Reproduce the forum thread on non-resident property taxes and fees in the Almeria province word for word, in full.

— DOCUMENT SECTION —
•••••

# non resident taxes and fees?



## NickZ (Jun 26, 2009)

Okay let's assume eventually the world returns to normal :fingerscrossed:

Does anybody have a rough estimate on non resident taxes and fees in the Almeria province? Small one or two bedroom apartment. 

How does it work? Property value or something else? I'm not worried about utilities. 

I see that the legit rental holiday rentals have numbers. How hard would it be to get a permit to rent out for just one or two summer months?

Thanks


----------



## Overandout (Nov 10, 2012)

NickZ said:


> Okay let's assume eventually the world returns to normal :fingerscrossed:
> 
> Does anybody have a rough estimate on non resident taxes and fees in the Almeria province? Small one or two bedroom apartment.
> 
> ...


There are many variables.

Assuming that you are talking about the tax liability that only owning a property would bring, you need to think about:

1) If you don't rent it, just leave it empty, the tax paid is calculated on the catastral value, it isn't very much but see point 3 below.
2) If you rent it out, you are taxed on the actual income generated (this starts getting more expensive).
3) The rate you pay depends if you are tax resident in an EU country or not, last time I looked it was 19% for EU tax residents and 24% for non-EU but it changes every year (expect it to go up in the Covid Financial Crisis). NOTE. It is not your nationality, it is your tax residence that counts.
4) There are no tax free amounts of deductible expenses.

So, the worst case is:

Renting out a property in Spain whilst living in a non-EU country.

•••••

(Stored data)

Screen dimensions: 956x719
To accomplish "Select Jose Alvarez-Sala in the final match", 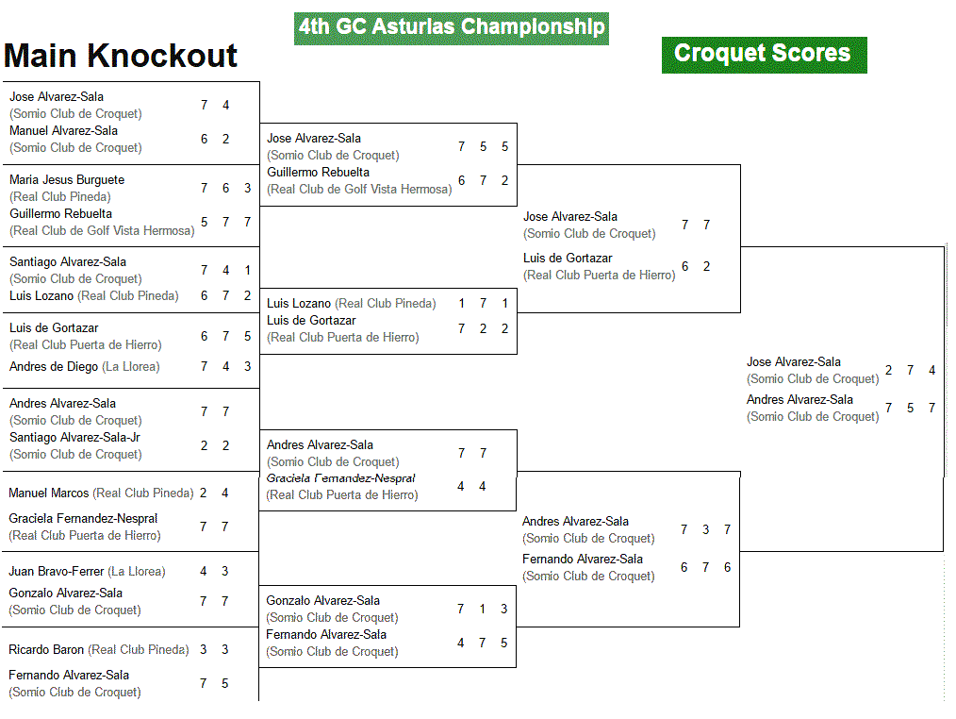I will coord(794,362).
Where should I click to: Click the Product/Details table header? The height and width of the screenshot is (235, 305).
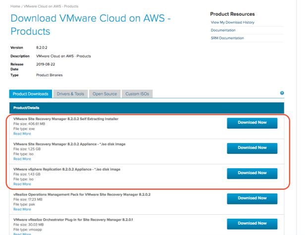click(x=26, y=107)
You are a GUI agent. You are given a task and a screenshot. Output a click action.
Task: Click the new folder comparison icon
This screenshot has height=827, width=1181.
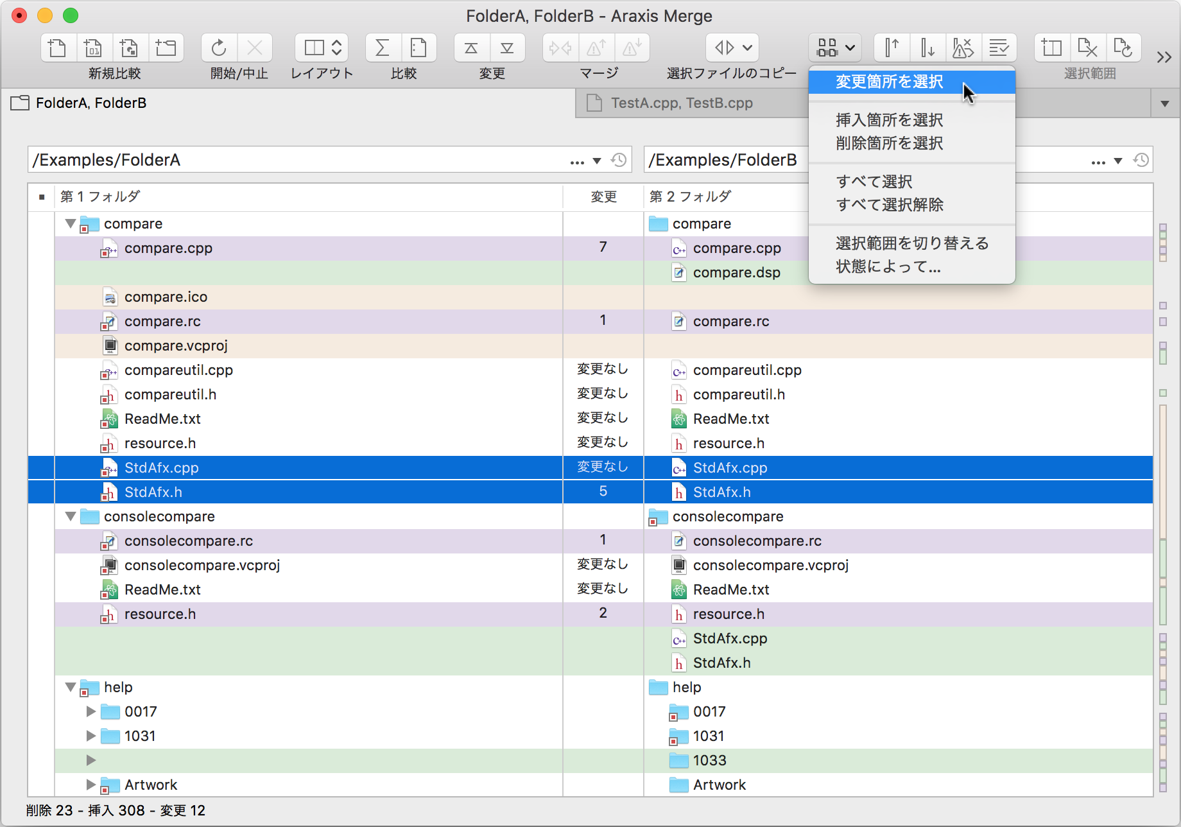[x=166, y=48]
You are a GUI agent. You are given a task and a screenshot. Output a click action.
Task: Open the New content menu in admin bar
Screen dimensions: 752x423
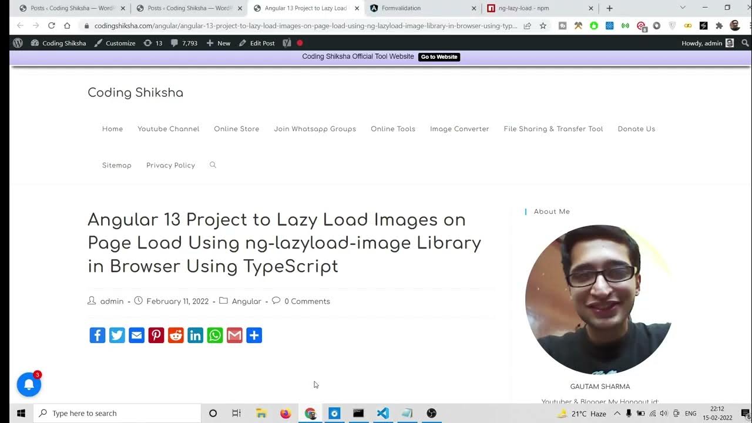click(x=219, y=43)
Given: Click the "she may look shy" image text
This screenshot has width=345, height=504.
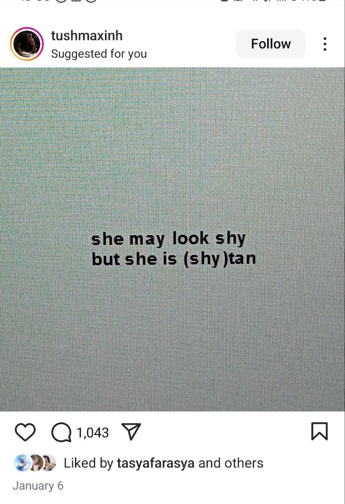Looking at the screenshot, I should pos(169,239).
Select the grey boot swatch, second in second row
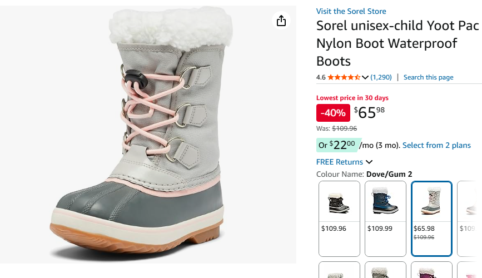The width and height of the screenshot is (482, 278). tap(385, 270)

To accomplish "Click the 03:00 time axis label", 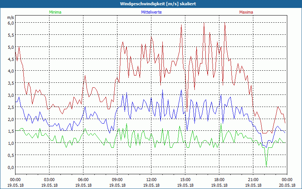I will [x=49, y=180].
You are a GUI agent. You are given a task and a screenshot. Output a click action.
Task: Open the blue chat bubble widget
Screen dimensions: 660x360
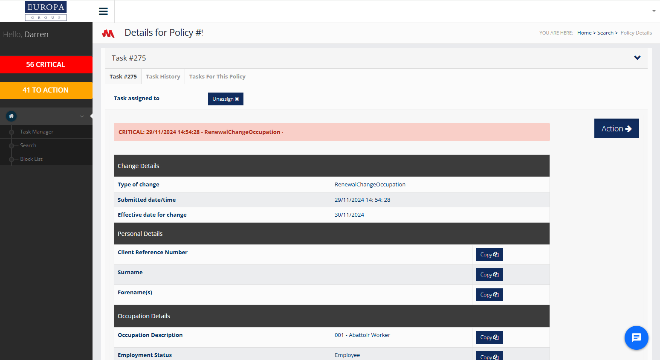pyautogui.click(x=636, y=338)
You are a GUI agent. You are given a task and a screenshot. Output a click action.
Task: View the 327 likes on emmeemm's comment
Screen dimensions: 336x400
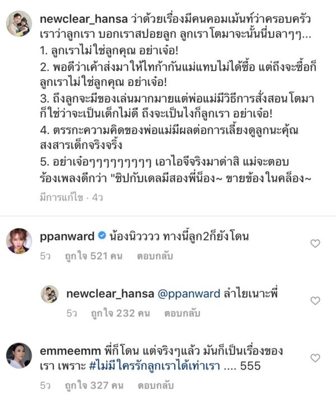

•••••

— COMPLETED EXERCISE —
# non resident taxes and fees?



## NickZ (Jun 26, 2009)

Okay let's assume eventually the world returns to normal :fingerscrossed:

Does anybody have a rough estimate on non resident taxes and fees in the Almeria province? Small one or two bedroom apartment. 

How does it work? Property value or something else? I'm not worried about utilities. 

I see that the legit rental holiday rentals have numbers. How hard would it be to get a permit to rent out for just one or two summer months?

Thanks


----------



## Overandout (Nov 10, 2012)

NickZ said:


> Okay let's assume eventually the world returns to normal :fingerscrossed:
> 
> Does anybody have a rough estimate on non resident taxes and fees in the Almeria province? Small one or two bedroom apartment.
> 
> ...


There are many variables.

Assuming that you are talking about the tax liability that only owning a property would bring, you need to think about:

1) If you don't rent it, just leave it empty, the tax paid is calculated on the catastral value, it isn't very much but see point 3 below.
2) If you rent it out, you are taxed on the actual income generated (this starts getting more expensive).
3) The rate you pay depends if you are tax resident in an EU country or not, last time I looked it was 19% for EU tax residents and 24% for non-EU but it changes every year (expect it to go up in the Covid Financial Crisis). NOTE. It is not your nationality, it is your tax residence that counts.
4) There are no tax free amounts of deductible expenses.

So, the worst case is:

Renting out a property in Spain whilst living in a non-EU country.